"""

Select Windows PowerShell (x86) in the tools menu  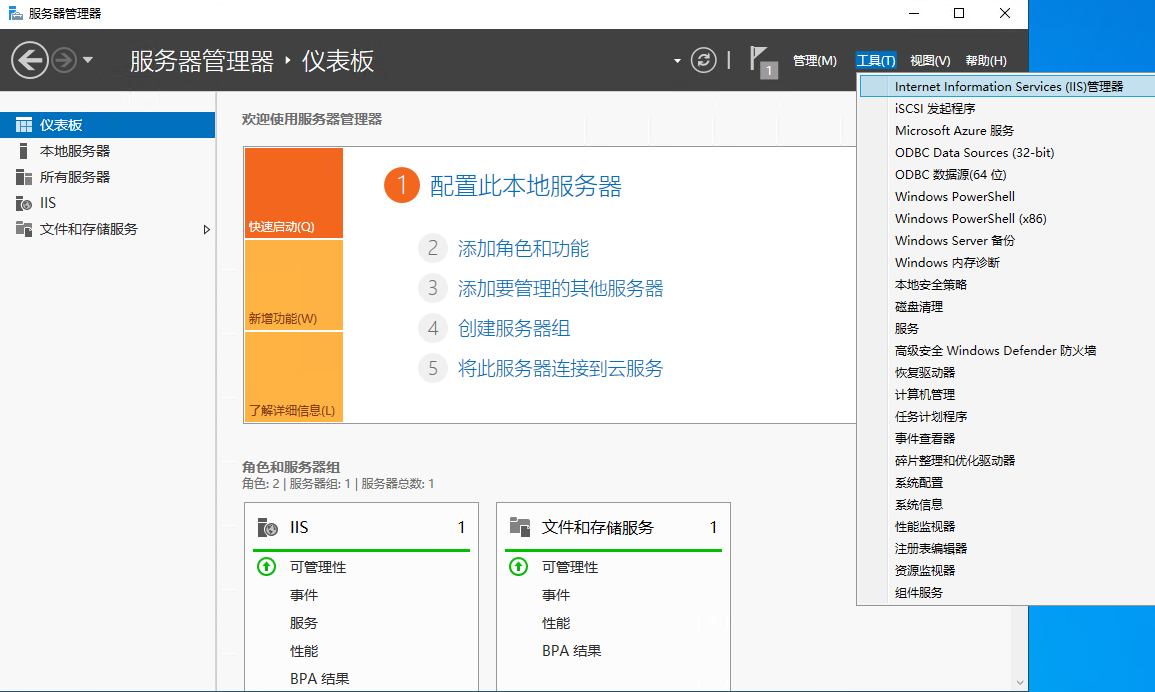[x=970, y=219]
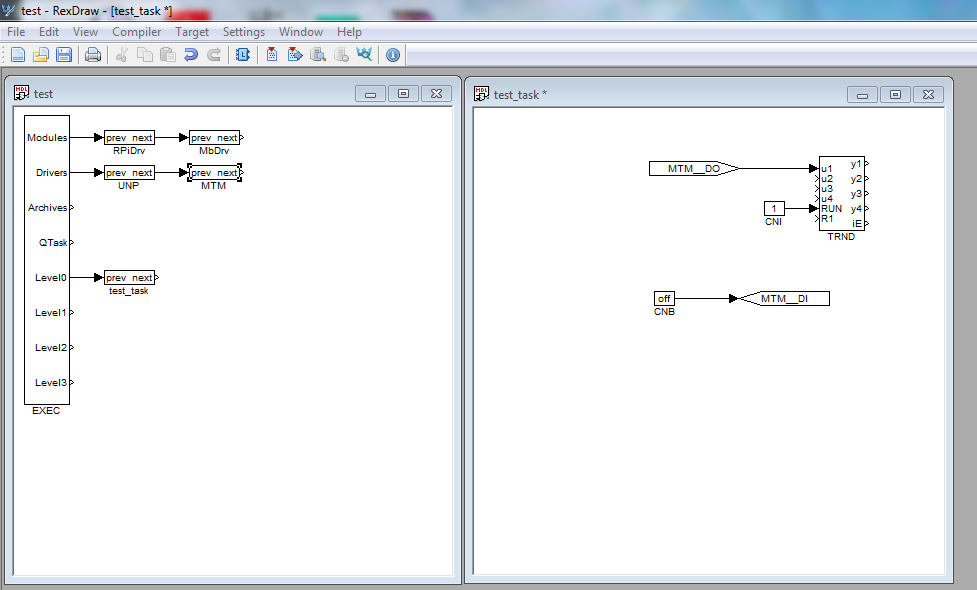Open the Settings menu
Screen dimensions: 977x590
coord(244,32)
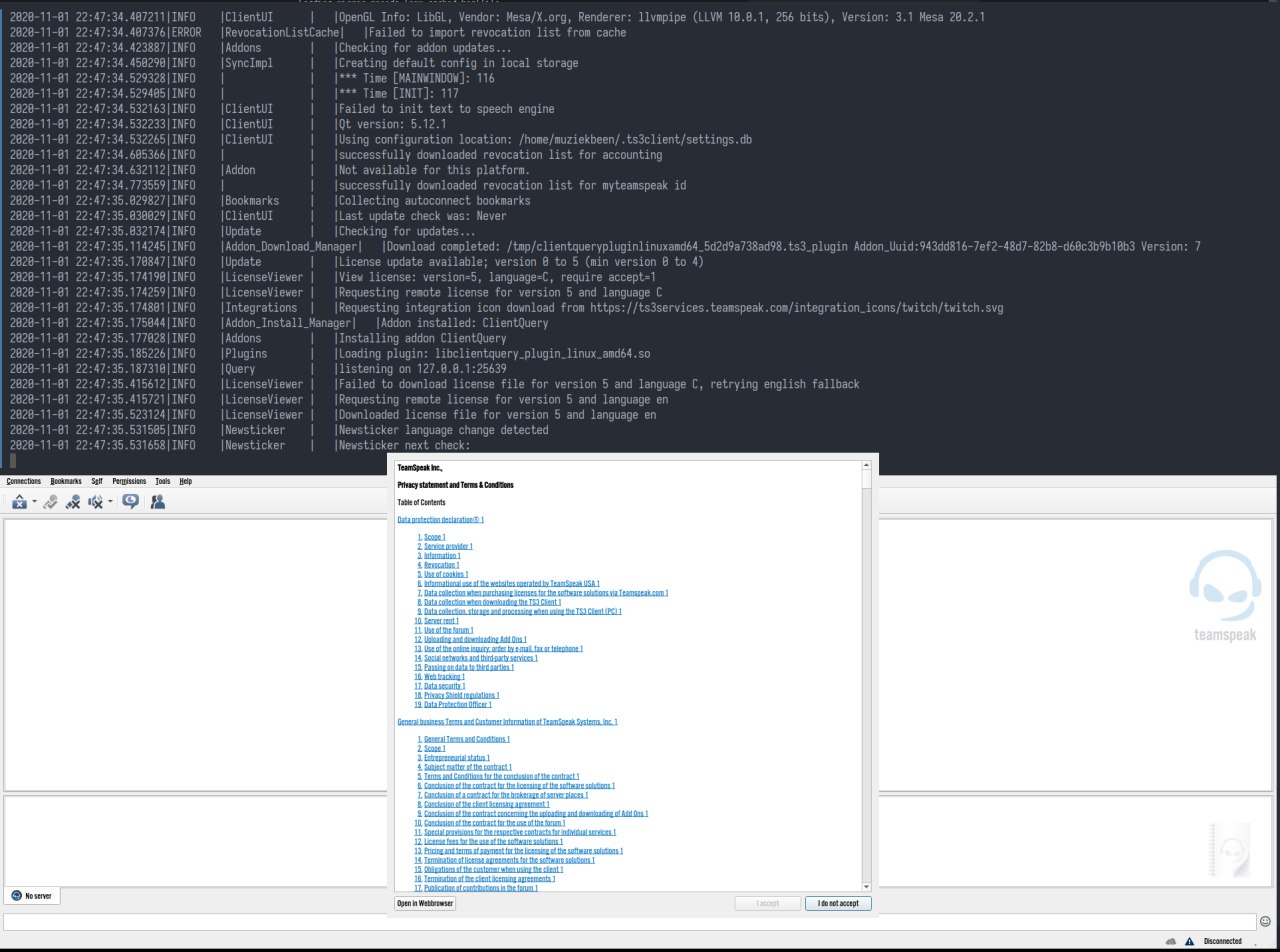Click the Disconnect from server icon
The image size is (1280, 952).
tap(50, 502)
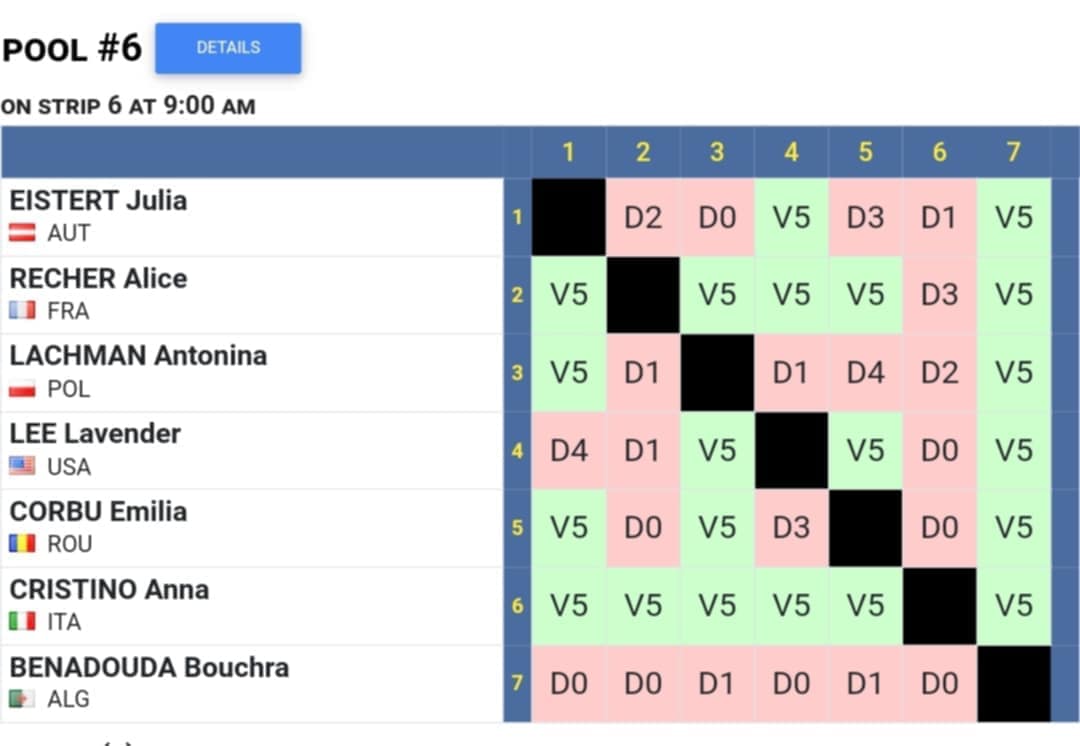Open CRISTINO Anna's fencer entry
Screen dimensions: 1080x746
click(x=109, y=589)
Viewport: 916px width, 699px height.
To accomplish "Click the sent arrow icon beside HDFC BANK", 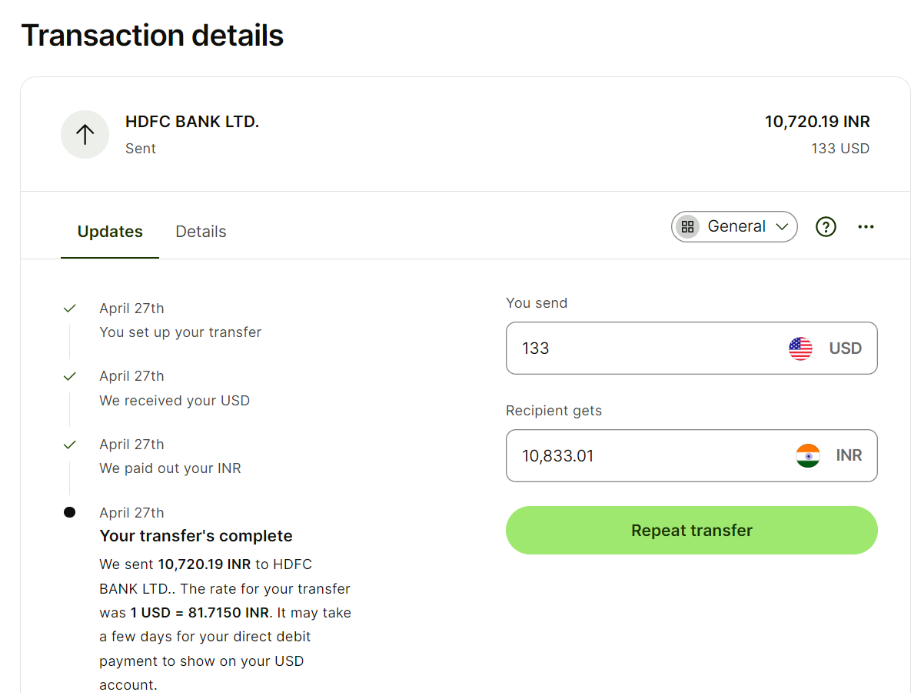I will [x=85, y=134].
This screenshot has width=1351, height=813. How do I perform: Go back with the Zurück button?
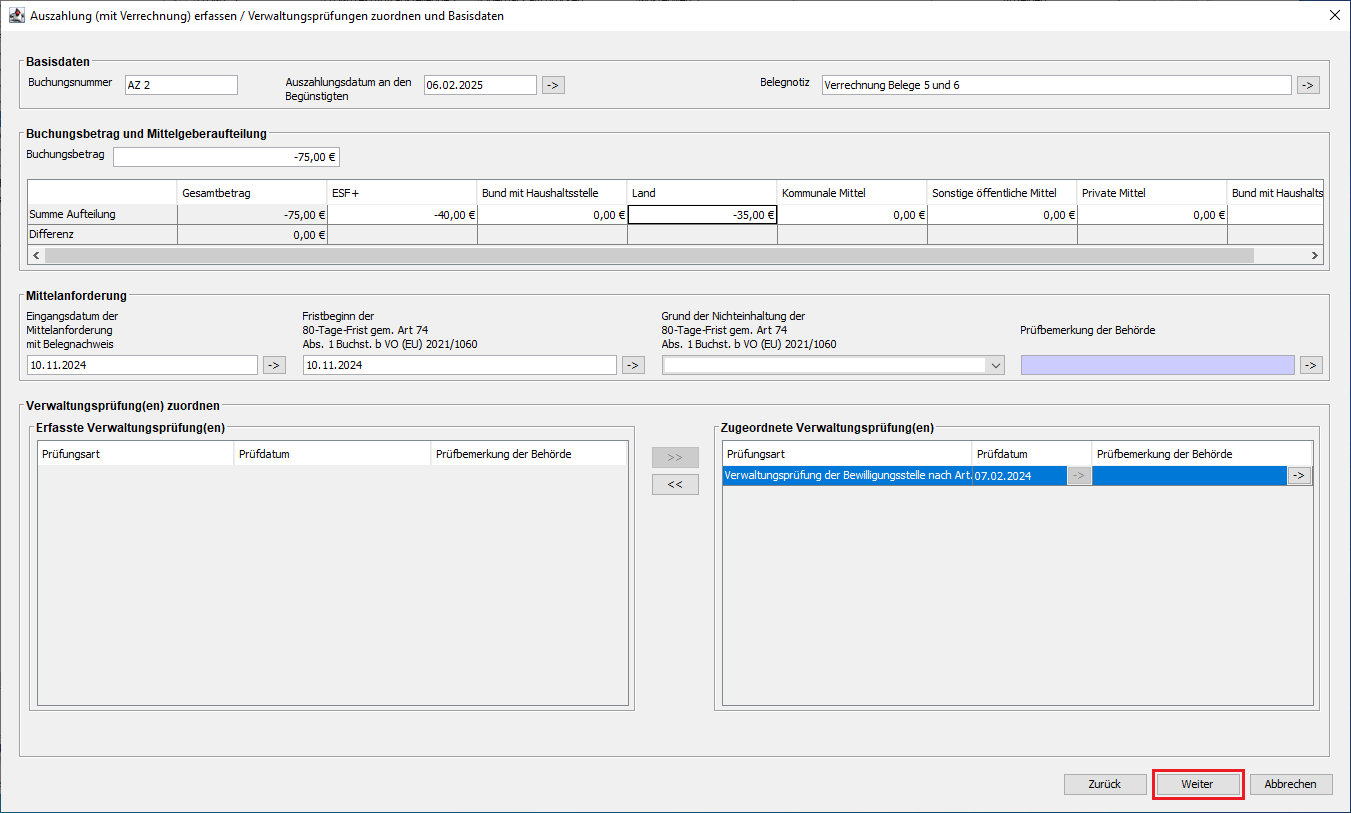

"""

About this exercise: Which lines in the records above contain the string "height"? Copy them.

Completed task:
Viewport: 916px width, 699px height.
This screenshot has width=1351, height=813. How do I perform: Go back with the Zurück button?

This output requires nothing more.